La Asociación Trabajadores del Estado (ATE) Seccional Concepción del Uruguay emitió este jueves un duro comunicado en el que cuestionó al director del Hospital Justo José de Urquiza, Ariel Vales, por la información difundida sobre la cantidad de empleados del establecimiento y, al mismo tiempo, denunció una grave situación de violencia laboral ocurrida dentro del nosocomio.

Desde el gremio sostuvieron que el director del hospital manifestó públicamente que la institución cuenta con 1.460 trabajadores, aunque aseguraron que un informe oficial al que tuvieron acceso indica que la planta efectiva asciende a 882 empleados, entre personal de planta permanente, temporaria y extraordinaria.

Según ATE, la diferencia entre ambas cifras es de 578 trabajadores, situación que, afirmaron, genera una percepción equivocada sobre el funcionamiento del hospital y distorsiona el debate respecto de las necesidades de recursos humanos.

Por otra parte, la organización sindical denunció haber tomado conocimiento de una presentación realizada por una trabajadora contra el jefe de Servicios Generales por un presunto hecho de abuso ocurrido en el ámbito laboral.

En el comunicado, ATE sostuvo que hasta el momento no se habrían activado los protocolos de actuación previstos para situaciones de violencia laboral y de género, ni se habrían adoptado medidas preventivas para resguardar a la denunciante.
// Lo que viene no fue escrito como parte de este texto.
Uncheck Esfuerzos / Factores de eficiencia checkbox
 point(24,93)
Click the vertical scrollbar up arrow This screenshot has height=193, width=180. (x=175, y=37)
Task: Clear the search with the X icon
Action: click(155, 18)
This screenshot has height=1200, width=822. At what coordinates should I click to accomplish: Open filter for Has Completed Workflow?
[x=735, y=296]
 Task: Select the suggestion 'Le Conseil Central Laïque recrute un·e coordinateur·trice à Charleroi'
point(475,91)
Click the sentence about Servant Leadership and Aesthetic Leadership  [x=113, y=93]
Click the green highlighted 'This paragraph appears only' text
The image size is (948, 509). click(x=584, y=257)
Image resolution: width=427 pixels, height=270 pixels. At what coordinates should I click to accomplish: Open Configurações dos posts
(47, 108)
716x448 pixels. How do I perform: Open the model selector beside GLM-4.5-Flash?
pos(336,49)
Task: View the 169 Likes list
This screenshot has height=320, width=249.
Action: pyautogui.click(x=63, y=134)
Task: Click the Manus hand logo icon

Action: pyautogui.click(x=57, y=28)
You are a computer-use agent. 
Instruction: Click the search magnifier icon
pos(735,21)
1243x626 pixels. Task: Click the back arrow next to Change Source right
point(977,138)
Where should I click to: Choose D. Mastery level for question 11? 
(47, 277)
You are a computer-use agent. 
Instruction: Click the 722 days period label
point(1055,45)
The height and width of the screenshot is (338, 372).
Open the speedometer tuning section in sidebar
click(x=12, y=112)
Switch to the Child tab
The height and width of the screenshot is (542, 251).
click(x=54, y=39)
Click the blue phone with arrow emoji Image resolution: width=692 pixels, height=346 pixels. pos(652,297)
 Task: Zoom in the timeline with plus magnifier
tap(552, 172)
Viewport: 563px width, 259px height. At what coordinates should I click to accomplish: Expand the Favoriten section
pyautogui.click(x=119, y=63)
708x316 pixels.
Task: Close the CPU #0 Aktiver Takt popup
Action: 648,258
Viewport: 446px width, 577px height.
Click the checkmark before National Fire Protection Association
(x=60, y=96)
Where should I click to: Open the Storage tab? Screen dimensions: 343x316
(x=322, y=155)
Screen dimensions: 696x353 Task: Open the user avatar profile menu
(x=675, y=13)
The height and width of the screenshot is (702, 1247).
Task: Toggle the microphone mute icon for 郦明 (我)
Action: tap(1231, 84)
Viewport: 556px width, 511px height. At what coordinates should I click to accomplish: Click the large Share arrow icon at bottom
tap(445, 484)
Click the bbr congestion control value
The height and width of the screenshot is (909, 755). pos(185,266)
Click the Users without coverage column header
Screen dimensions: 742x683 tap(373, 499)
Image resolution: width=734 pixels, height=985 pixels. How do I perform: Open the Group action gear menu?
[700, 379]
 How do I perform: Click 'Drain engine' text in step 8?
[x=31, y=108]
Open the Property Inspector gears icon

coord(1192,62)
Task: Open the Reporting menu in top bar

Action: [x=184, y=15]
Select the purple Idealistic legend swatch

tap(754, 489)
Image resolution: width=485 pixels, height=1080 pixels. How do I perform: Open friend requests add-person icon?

Además, indicaron que el denunciado continuaría desempeñando sus funciones con normalidad, lo que, según el gremio, genera preocupación y un escenario de revictimización.

Ante este panorama, la entidad sindical exigió:

  • La rectificación pública de la información difundida sobre la cantidad de trabajadores.
  • La difusión de datos oficiales sobre la planta real y las necesidades del establecimiento.
  • La activación inmediata de los protocolos de actuación.
  • Medidas preventivas de protección para la trabajadora denunciante.
  • La intervención del Ministerio de Salud de Entre Ríos.

Finalmente, desde ATE reafirmaron su compromiso con la defensa de la salud pública y los derechos de los trabajadores, y reclamaron «respuestas concretas, transparencia en la gestión y decisiones que coloquen en el centro a las y los trabajadores y a la comunidad».